Dietro a me urla e spari, davanti a me una balconata vuota.
Correre, correre, correre. Non contava altro –oltre agli 800mila nel mio zaino, chiaro-.
Al termine della balconata, due cecchini della polizia tenevano sotto tiro la cancellata del magazzino. Incrociando le dita effettuai una rapida discesa dal mio percorso sopraelevato, feci fuoco su un estintore (comincio ad adorare quelle dannate bombole rosse!), la cui esplosione distrasse gli sbirri quel tanto da rendere possibile la mia corsa –inosservata- lungo le scale interne che portavano alla loro posizione. Troppo facile piombargli alle spalle ed eliminarli. L’adrenalina mi rendeva imprudente, volevo che tutto fosse memorabile: afferrai uno dei poliziotti e lo utilizzai come scudo umano. Il suo stupido collega scelse di non far fuoco. Condannando così sé stesso e l’amico. Eliminati i due agenti, arrivai alla strada principale. Dovevo attraversarla per arrivare al vicolo dove un furgone di Mister Glazer mi avrebbe prelevato. Dietro di me infuriava ancora la battaglia. Sulla strada cinque auto della polizia presidiavano la zona. Gli agenti, a coppie, si preparavano a fare irruzione nel retro del magazzino. Stavo ancora decidendo cosa fare, quando vidi –sull’altro lato del cortile- il vecchiaccio correre (diavolo.. non male per la sua età!), seguito dall’inglese con il codino. Dovevano essere riusciti a sorpassare il cordone dei poliziotti. Stavo per chiamarli da me, quando vidi quel bastardo coi capelli rossi sparare nella schiena del vecchio. Non capii. Ma solo per un attimo: prima di subito –infatti- l’inglesaccio aveva messo i soldi del vecchio nel proprio zaino! Che Giuda! Sporco traditore…

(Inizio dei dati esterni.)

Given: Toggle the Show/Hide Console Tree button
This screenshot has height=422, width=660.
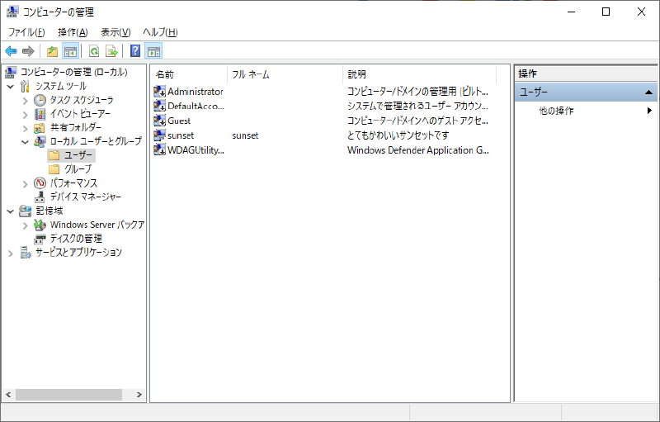Looking at the screenshot, I should (70, 51).
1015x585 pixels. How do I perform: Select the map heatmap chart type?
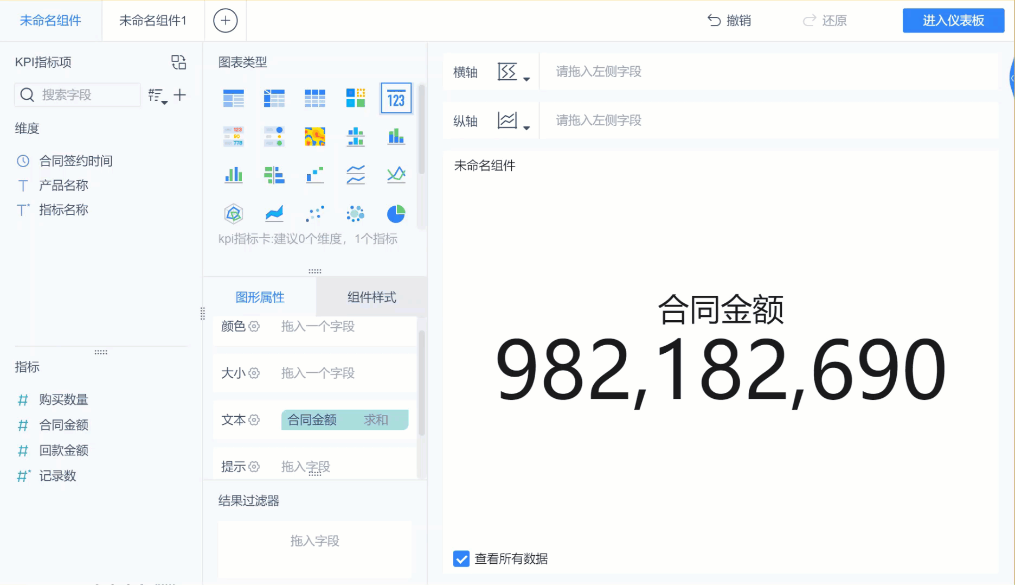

Mi feci vedere da James (sempre che il suo nome fosse quello…). L’inglese si riparò con me dietro la balaustra che ci rendeva invisibili alla polizia. Finsi di voler pianificare un attacco alle auto della polizia ma, non appena mi voltò le spalle, lo disarmai e lo immobilizzai. Usandolo come scudo umano, mi avvicinai alla quinta auto degli sbirri, quella sull’estrema sinistra, la più sguarnita. Gli agenti –evidentemente pensando che avessi un civile in ostaggio– tentennarono due proiettili di troppo.
A quel punto mi sbarazzai di Jim (o quel che era) ed entrai nel vicolo. Sentivo la polizia alle mie calcagna, per fortuna il furgone di Glazer fu puntuale: mi fiondai sul veicolo.
«Via! Via! Via!» gridai all’autista.
«E gli altri?» mi fece lui.
«300mila ti bastano?» fu la mia risposta.
«Che si fottano!» decidemmo all’unisono.